Bumper bottom lines for media suppliers’ operating in the television sector have led the recovery, and media is now expected to generate £11.6 billion in advertising for the year, roughly equivalent to 2005 levels.
TV is believed to have benefitted from a "flight to quality" with advertisers retreating into proven media given broad economic uncertainty. The Adam Crozier-led ITV1 is singled out as performing "well ahead of the company’s own expectations", in large part due to World Cup coverage during June.
The media growth also came despite coinciding with the new coalition government starting to slash its own advertising budgets handled by the COI, "suggesting", according to the report "greater resilience than originally thought".
The report, compiled by Richard Oliver, managing partner at UM, states: "Our longer-term growth rates for 2010-2015 have been increased as well, up from +2.7% to +3.3%."
The upward revision comes despite growing uncertainty surrounding the wider economic climate over the next 12 months.
An ‘optimism index’ from BDO, which tracks how businesses expect trading to develop over the next two quarters, has today fallen to its lowest level since the deepest part of the recession between November 2008 and July 2009.
A collection of major retailers, including John Lewis, Waitrose and Kingfisher, are all expected to warn of cooling demand in the run-up to Christmas in trading updates this month, as shoppers become wary of public sector cuts and forthcoming VAT hike.
MagnaGlobal’s report notes: "Consumer confidence and credit growth continue to be weak and could restrain growth in GDP and Industrial Production, key inputs to our longer-term forecast models. Monthly advertising revenue growth rates are slowing post-World Cup as we move into months with tougher comparables.

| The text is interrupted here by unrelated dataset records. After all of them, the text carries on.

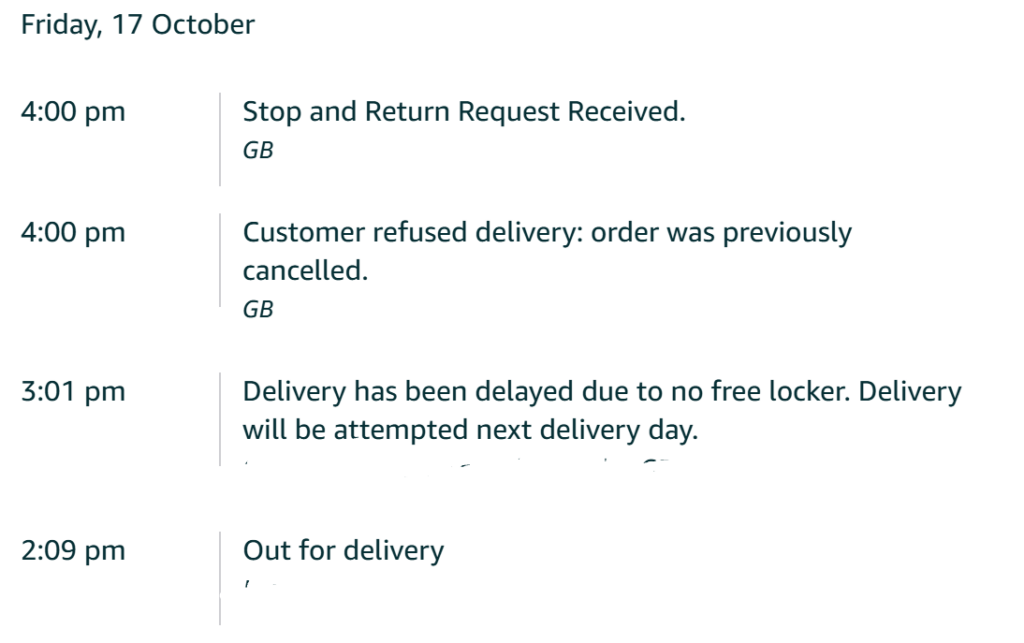The image size is (1024, 643).
Task: Click timeline divider beside Out for delivery
Action: (x=220, y=578)
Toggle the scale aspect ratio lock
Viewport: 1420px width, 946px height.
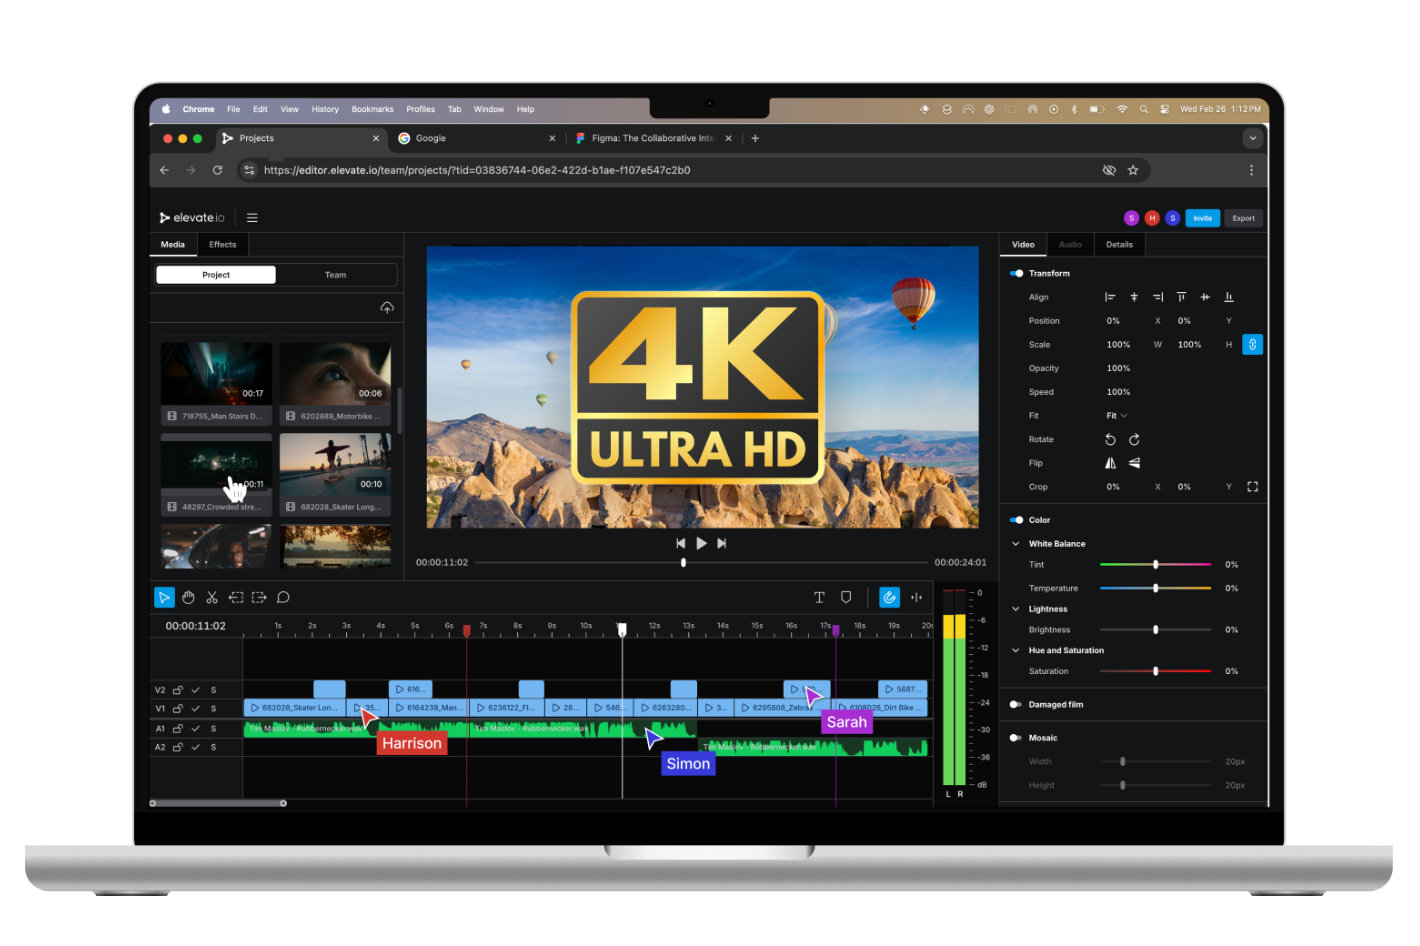coord(1252,345)
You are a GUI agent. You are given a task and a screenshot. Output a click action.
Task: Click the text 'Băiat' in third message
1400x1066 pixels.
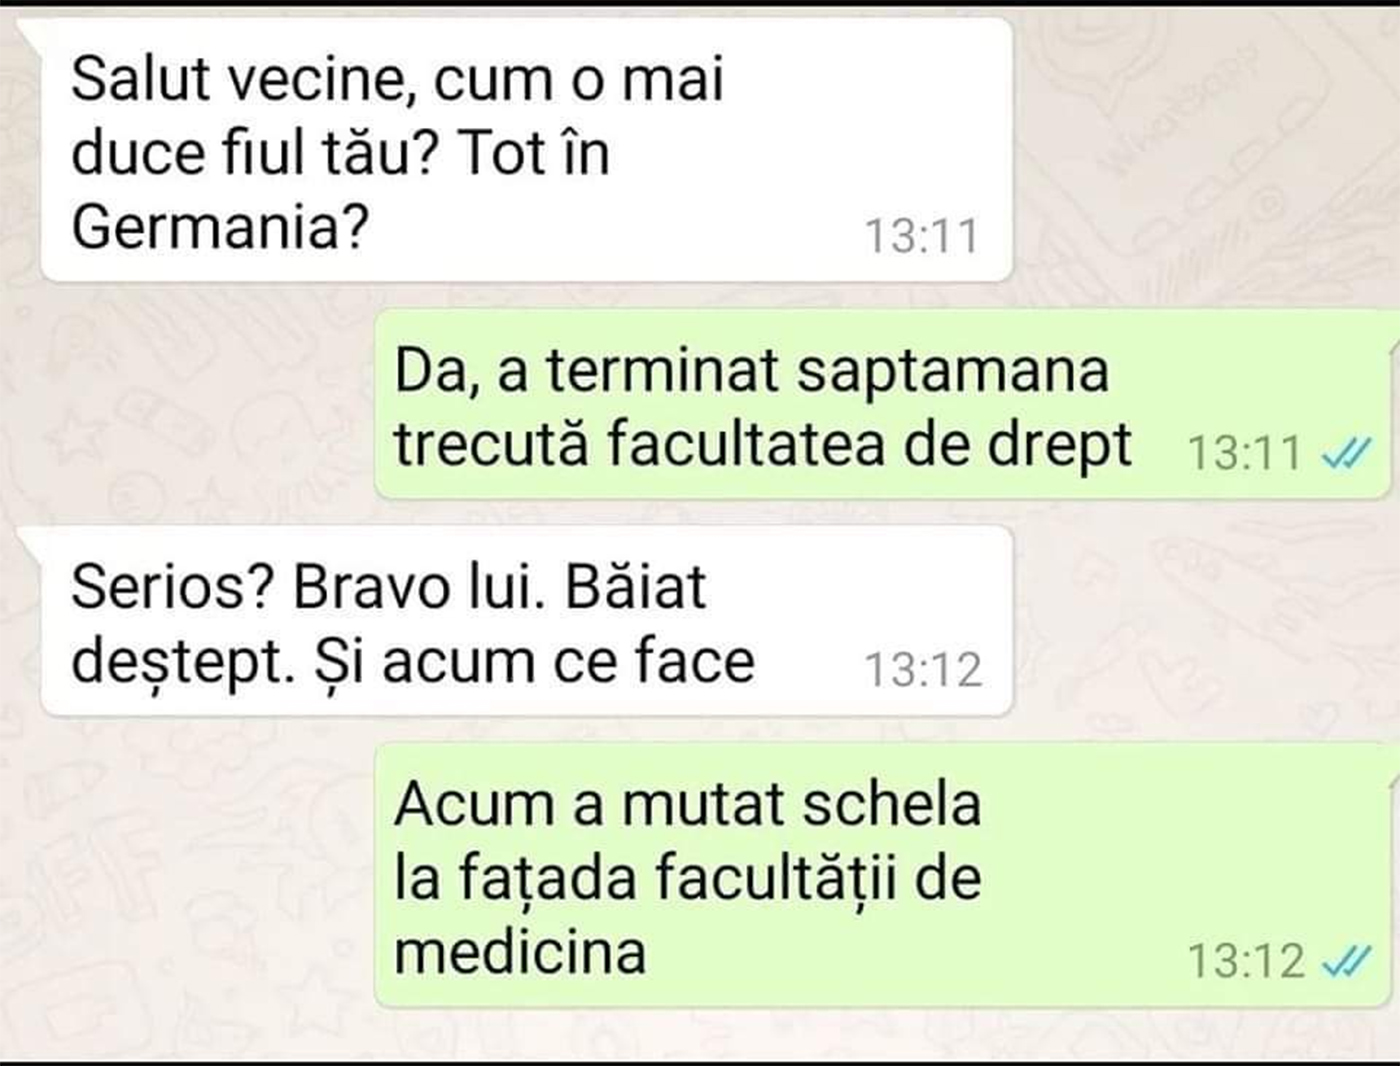click(x=636, y=586)
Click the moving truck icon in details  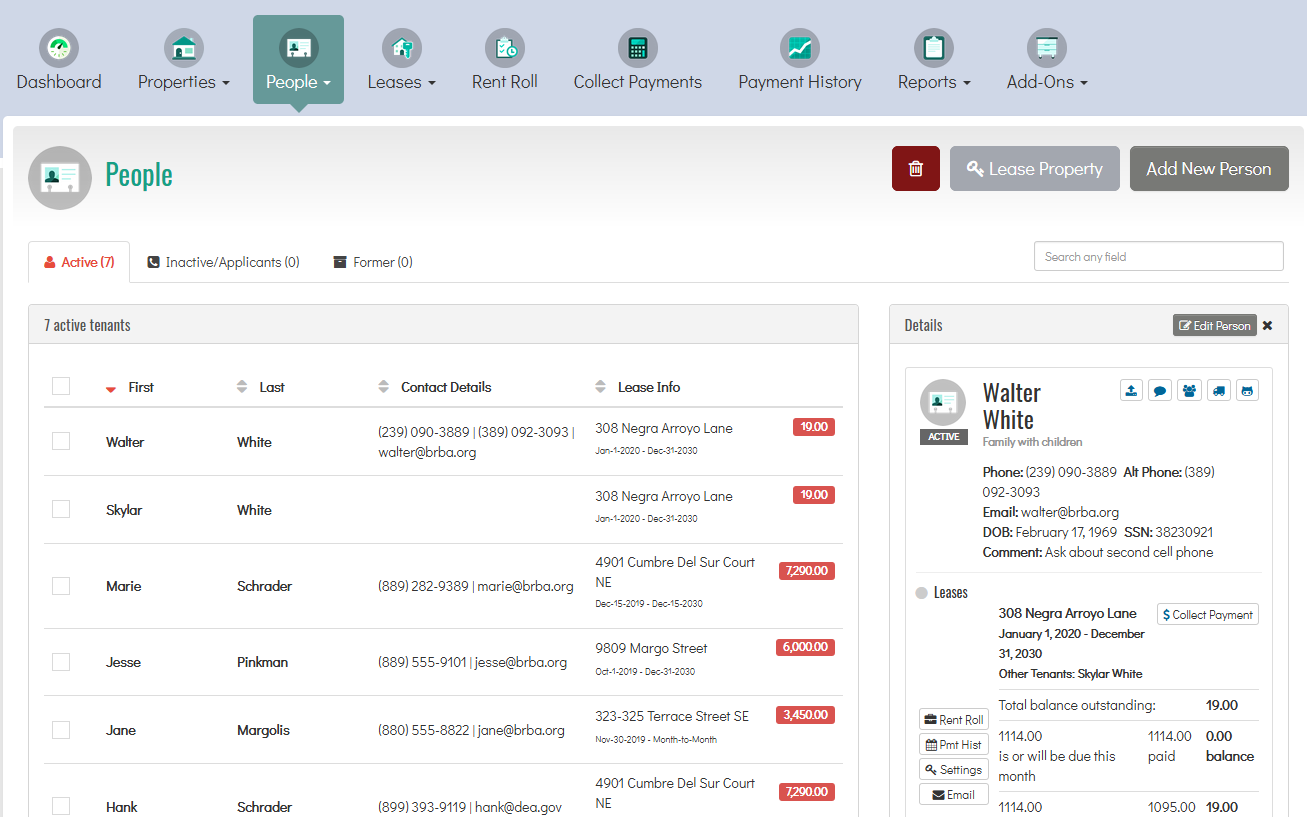coord(1218,390)
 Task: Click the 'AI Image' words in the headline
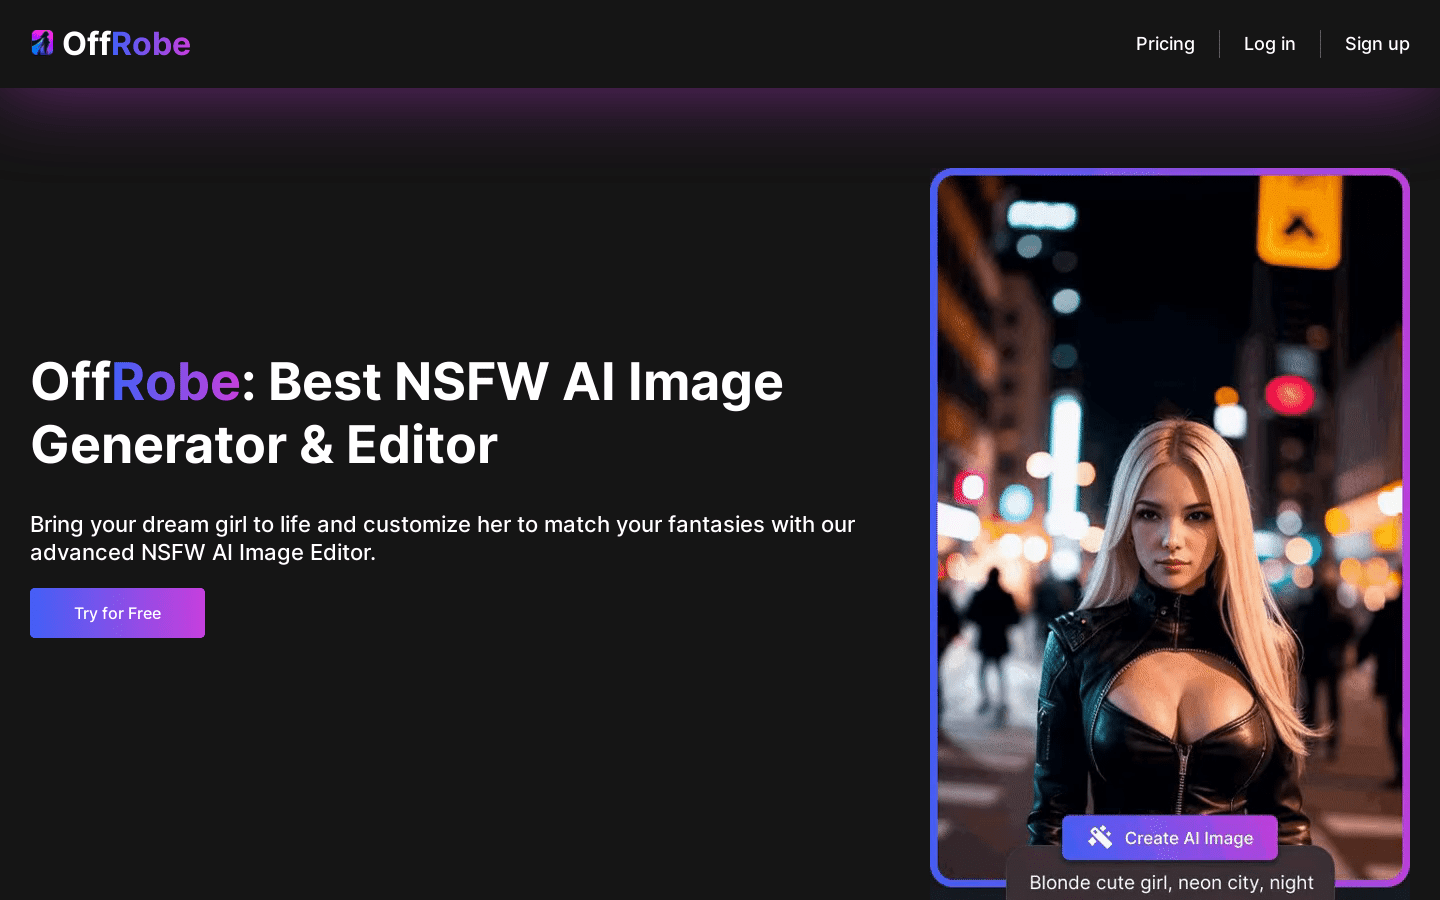672,382
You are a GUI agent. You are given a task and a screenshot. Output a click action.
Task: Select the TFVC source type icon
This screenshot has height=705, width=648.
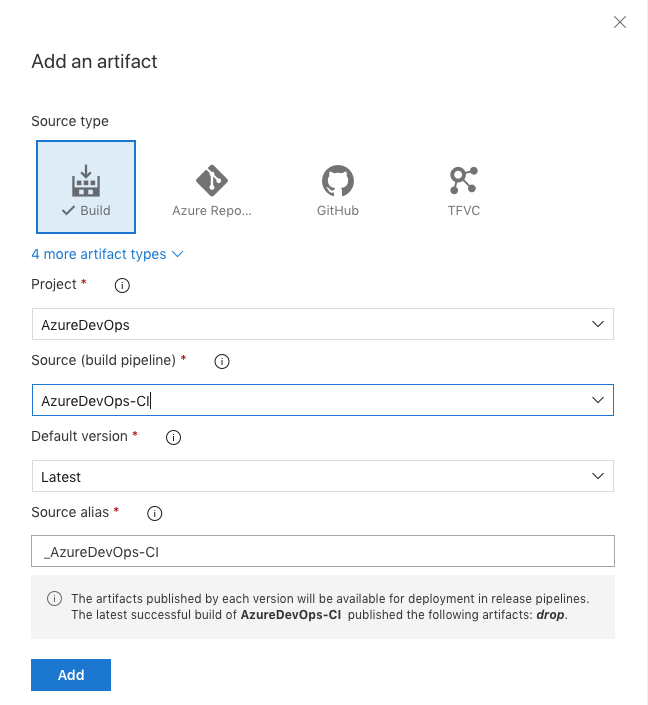[463, 181]
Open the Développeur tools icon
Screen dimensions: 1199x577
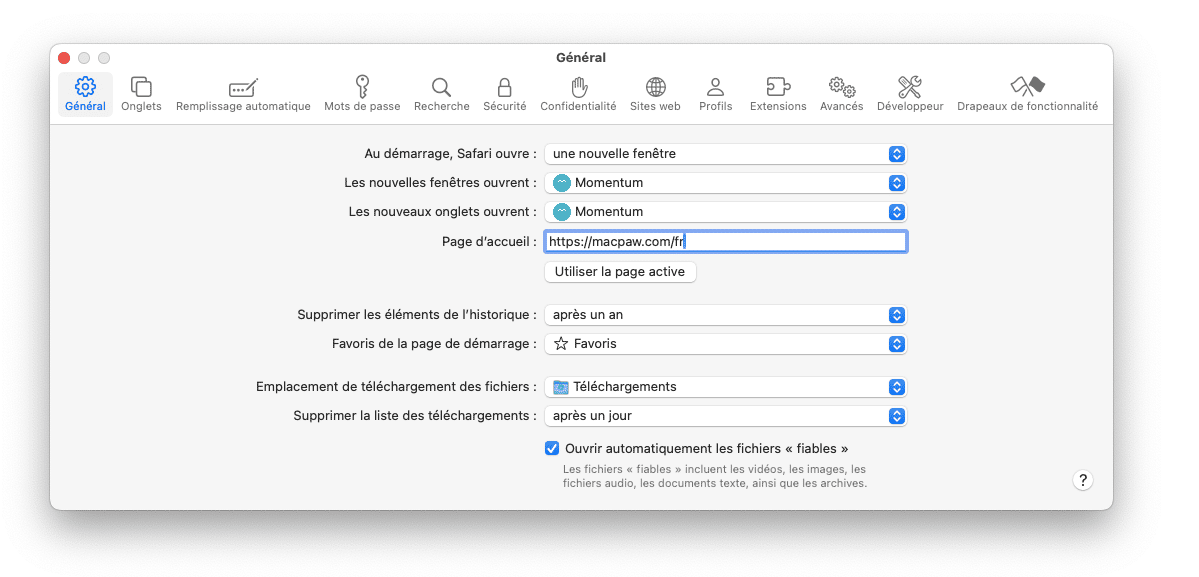910,86
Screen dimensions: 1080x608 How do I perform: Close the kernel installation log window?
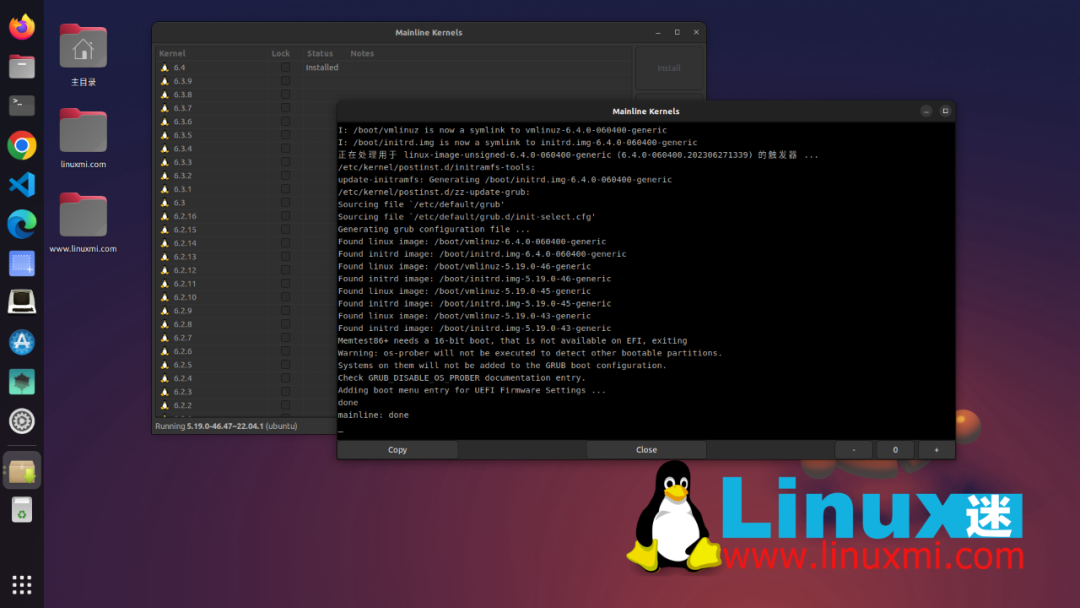646,449
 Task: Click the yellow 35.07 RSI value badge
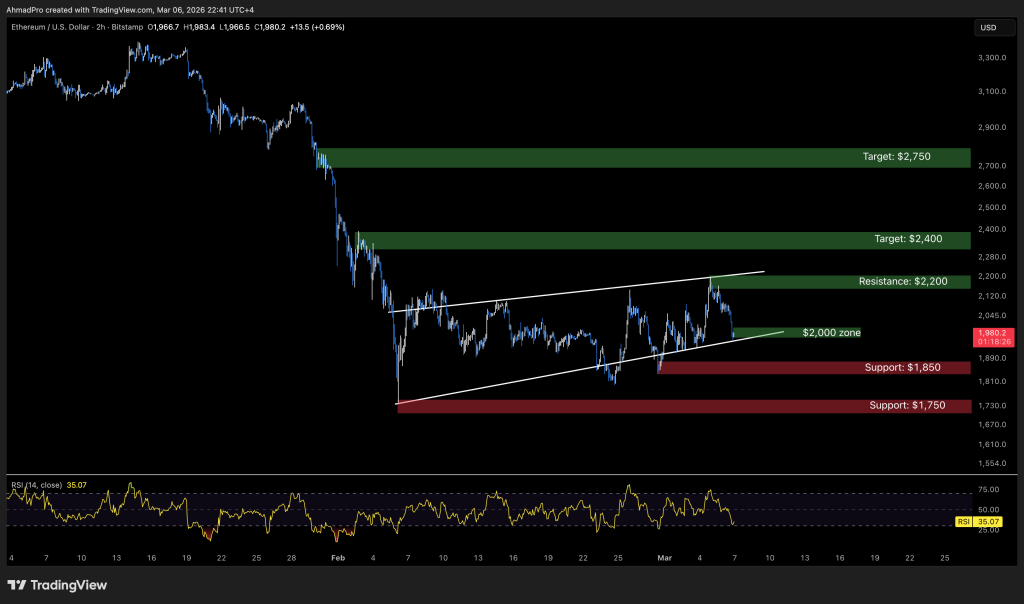coord(988,521)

"These headwinds suggest some restraint is warranted in upgraded expectations associated with the advertising economy."
The optimistic report acknowledges fears that the General Election and World Cup may have merely concentrated spend into the first half of the year, and admits the fourth quarter will be "critical" to 2010 results.
But television is nonetheless tipped to achieve growth of 12.5% for the year, second only to online search, which is tipped to grow 12.8%.
Radio is expected to partially benefit from some pent-up demand following record declines in 2009, but growth remains modest at +2.9% for 2010.
The outlook is not so good for newspaper and magazine publishers, with advertising revenues expected to continue to drop - albeit at a more modest 1.9% and 2.0% respectively.
By contrast, outdoor is faring better than expected, as significant culls in inventory have contributed to commensurate increases in pricing and revenue, now forecast to rise 7.6% in the year.
However, more moderate growth is anticipated for the media industry as a whole over the next five years, despite the forthcoming 2012 Olympics, with an average of +3.6% gains each year through 2015, revised down from +5.5% tipped in the previous quarter.